# My ramblings...



## Endgame (Nov 6, 2011)

I must have too much free time on my hands as I have been pondering the reasons why so many marriages end up in divorce, ending what was once a beautiful relationship. It must have been lovely at one time, or a marriage proposal would have never been made and accepted, right?

So, as I was thinking, what happens to marriages that fail? Underlying abuse of any form that was hidden is certain to rear their ugly head eventually, but even those issues could be addressed and managed if handled properly. Infidelity is another one of those deal breakers, but I find many who are cheated on find a way to forgive, but the one who commits the crime so-to-speak isn't so willing to show remorse for their actions and usually take an ugly stance against the one they left, pointing fingers and rewriting history. Eventually, they are dealt a hefty blow when the one they ran too up and leaves them as well. So, where does that leave everybody? In a big mess, and heartbroken, that's where.

Personally, I believe it's a condition that needs to be addressed on a level that's worldwide and look into the relationships that stay strong and successful and those which don't. I believe it would be an eye opening experience to say the least, as the ones who stayed together were able to work through issues and problems and those with relationships which failed would prove to be those that find an exit door when the going gets a little rough.

Is it pure selfishness that leads one away from their commitments, or is it placing expectations on one or each other to perform or act a certain way? I guess failure can come in many forms, but after reading through so many stories here and other places, these few scenarios seem to be at the forefront.

What happened to the vows? You know, to love, honor and cherish, through thick and thin, through good times and bad? Were those just spoken words that have no meaning?

Marriage takes a lot of work. It's just like a garden, constantly needing attention, pulling out the weeds, watering and fertilizing, and planting new flowers to bloom and grow. If we fail to maintain it, the weeds will eventually choke the life out of it and the garden will die. Maybe there's just too much laziness or not interest in keeping a marriage strong anymore. We have a tendency to work at jobs that don't require much in the way of physical strength, as we save those for the ones who are uneducated or brought in from other countries. We also live in cultures that have a disposable mentality. Cell phones, cars, computers, just about everything is disposable now-a-days. Even our homes, we no longer stay put for extended periods of time to let treasured memories fill the halls. Could our relationships be placed in the same category? Once it's been used and worn out a bit, it's time to start looking for something new? 
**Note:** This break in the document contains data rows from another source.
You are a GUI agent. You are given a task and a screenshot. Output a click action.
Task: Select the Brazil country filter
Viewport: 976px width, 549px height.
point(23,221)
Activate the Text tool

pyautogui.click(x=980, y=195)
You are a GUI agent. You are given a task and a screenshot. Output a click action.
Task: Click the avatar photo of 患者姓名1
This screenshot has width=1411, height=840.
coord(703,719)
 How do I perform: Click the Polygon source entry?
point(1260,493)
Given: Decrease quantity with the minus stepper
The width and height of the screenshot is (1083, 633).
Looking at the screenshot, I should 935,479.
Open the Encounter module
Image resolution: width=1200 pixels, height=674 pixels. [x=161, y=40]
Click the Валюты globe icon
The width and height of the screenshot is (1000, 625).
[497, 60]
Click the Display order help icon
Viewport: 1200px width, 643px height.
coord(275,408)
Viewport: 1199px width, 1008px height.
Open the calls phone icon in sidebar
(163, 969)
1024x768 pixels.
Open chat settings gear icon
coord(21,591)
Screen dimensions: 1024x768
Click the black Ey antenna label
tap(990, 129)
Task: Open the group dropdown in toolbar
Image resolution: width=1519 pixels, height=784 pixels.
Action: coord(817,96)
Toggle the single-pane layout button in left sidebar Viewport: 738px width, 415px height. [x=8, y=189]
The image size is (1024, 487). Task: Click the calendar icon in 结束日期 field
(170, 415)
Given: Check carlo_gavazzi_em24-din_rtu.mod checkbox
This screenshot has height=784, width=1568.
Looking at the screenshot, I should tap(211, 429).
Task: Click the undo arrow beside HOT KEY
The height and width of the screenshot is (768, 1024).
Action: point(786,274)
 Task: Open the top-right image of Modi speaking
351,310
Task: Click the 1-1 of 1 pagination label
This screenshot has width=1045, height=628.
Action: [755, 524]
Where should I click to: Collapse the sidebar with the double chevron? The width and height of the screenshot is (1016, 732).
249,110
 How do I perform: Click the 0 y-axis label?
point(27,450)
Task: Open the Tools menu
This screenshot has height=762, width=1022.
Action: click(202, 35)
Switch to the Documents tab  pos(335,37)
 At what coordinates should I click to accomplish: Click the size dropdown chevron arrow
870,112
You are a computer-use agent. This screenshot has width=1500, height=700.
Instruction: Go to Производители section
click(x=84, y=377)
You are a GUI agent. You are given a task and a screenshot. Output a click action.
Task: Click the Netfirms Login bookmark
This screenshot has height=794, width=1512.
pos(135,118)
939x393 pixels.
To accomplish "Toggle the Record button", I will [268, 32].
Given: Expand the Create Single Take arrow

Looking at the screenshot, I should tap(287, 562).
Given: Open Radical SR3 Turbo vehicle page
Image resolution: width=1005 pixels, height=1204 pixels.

I write this as I'm preaching to myself. I'm just like everybody else here, struggling with a spouse of 20 years who no longer wants to work on our “garden.” He had his eye on another, much younger woman, a co-worker, for the past few years, and neglected his duties as a husband and father. Now, she's no longer in his life, nor his job, and instead of wanting to work on a massive clean-up and rebuilding of our relationship, he would rather walk away and leave his spouse completely heartbroken and his three teenage children angry and bitter.

I remember it was very sweet and enjoyable relationship for many years. Obviously we had our share of moments and disagreements, but the sun never set on our anger until the other woman entered the picture. Then the finger pointing and the rewriting of history came to the forefront. Evil overcame good, pain conquered peace and heartache squashed love.

However, through all of this, I have discovered how strong a woman I truly am, as my faith has been tested to it's limits and I know I will overcome this painful chapter in my life. There will be a sunrise tomorrow, and beautiful days and sunsets will sure fill my life once again. I will continue to walk in peace towards my wayward spouse and even when the divorce is finalized, he will know that I harbor no ill will towards him.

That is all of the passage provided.